**INFORMATION GIVEN**
---*---
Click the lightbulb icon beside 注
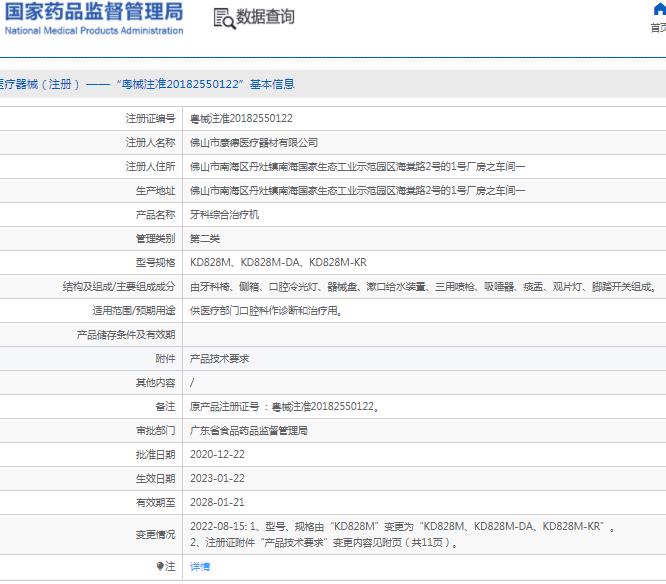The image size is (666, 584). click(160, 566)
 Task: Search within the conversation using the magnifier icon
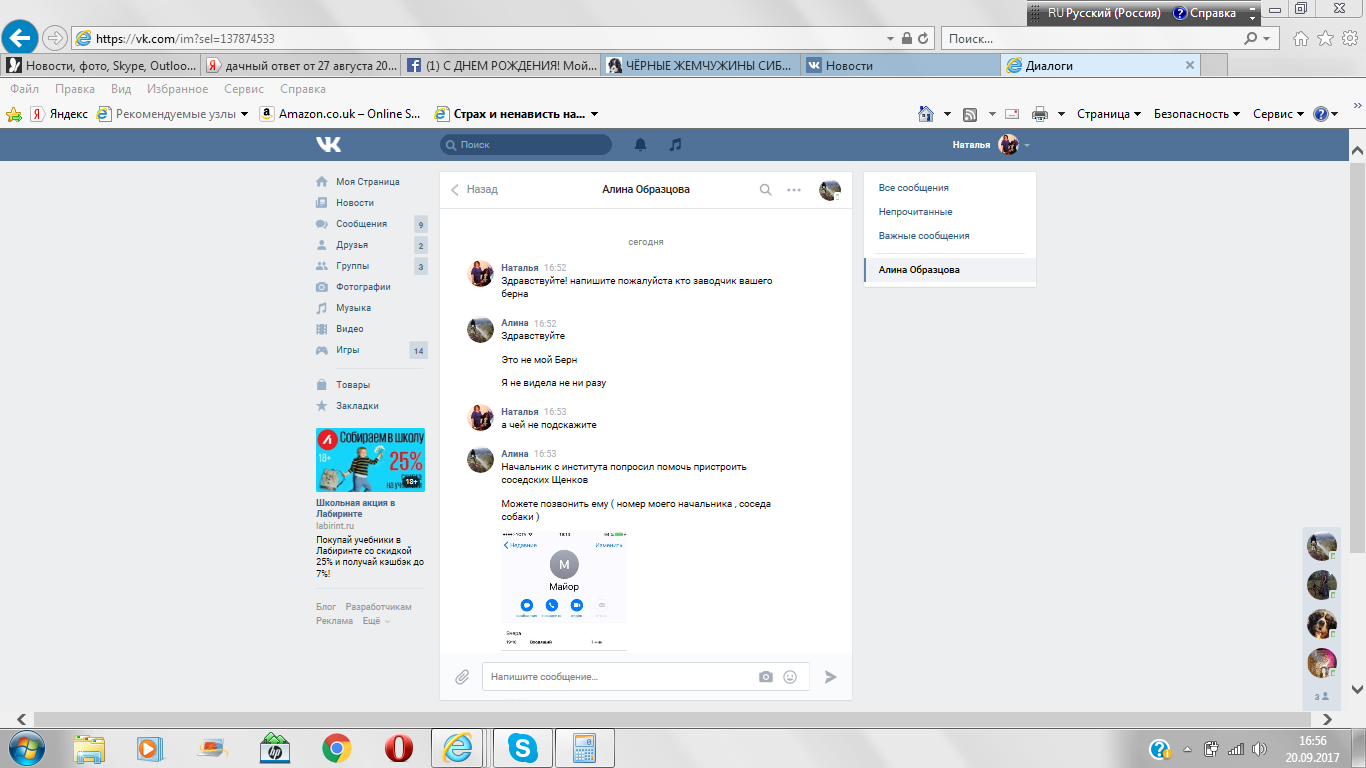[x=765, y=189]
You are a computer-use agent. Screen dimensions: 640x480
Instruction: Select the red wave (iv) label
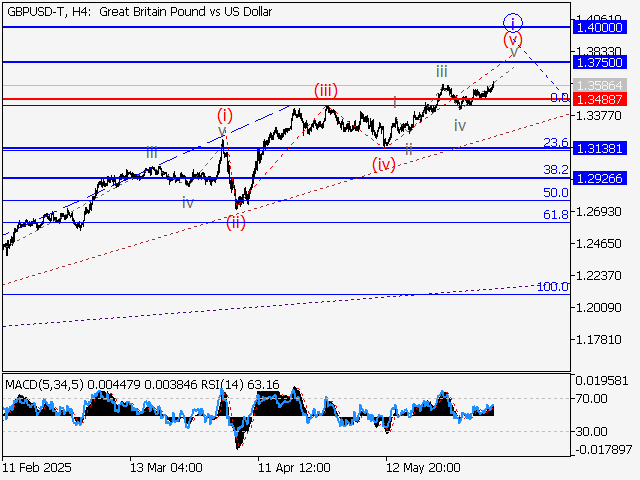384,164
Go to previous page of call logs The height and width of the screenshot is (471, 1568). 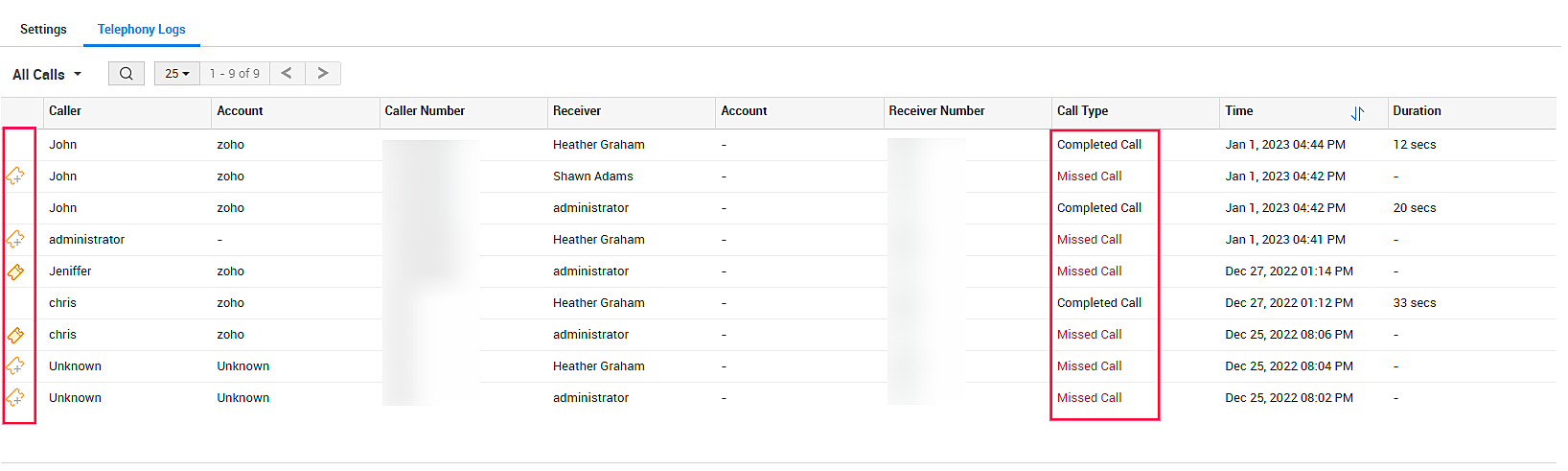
---*---
**PROBLEM STATEMENT**
When you output the listing, reproduce it exactly but drop its pictures.

**WRITTEN RESPONSE**
Click the lightbulb icon beside 注
The image size is (666, 584). click(160, 566)
 Task: Search within the conversation using the magnifier icon
[x=765, y=189]
You are a computer-use agent. Screen dimensions: 640x480
Instruction: Select the red wave (iv) label
384,164
Go to previous page of call logs The height and width of the screenshot is (471, 1568). 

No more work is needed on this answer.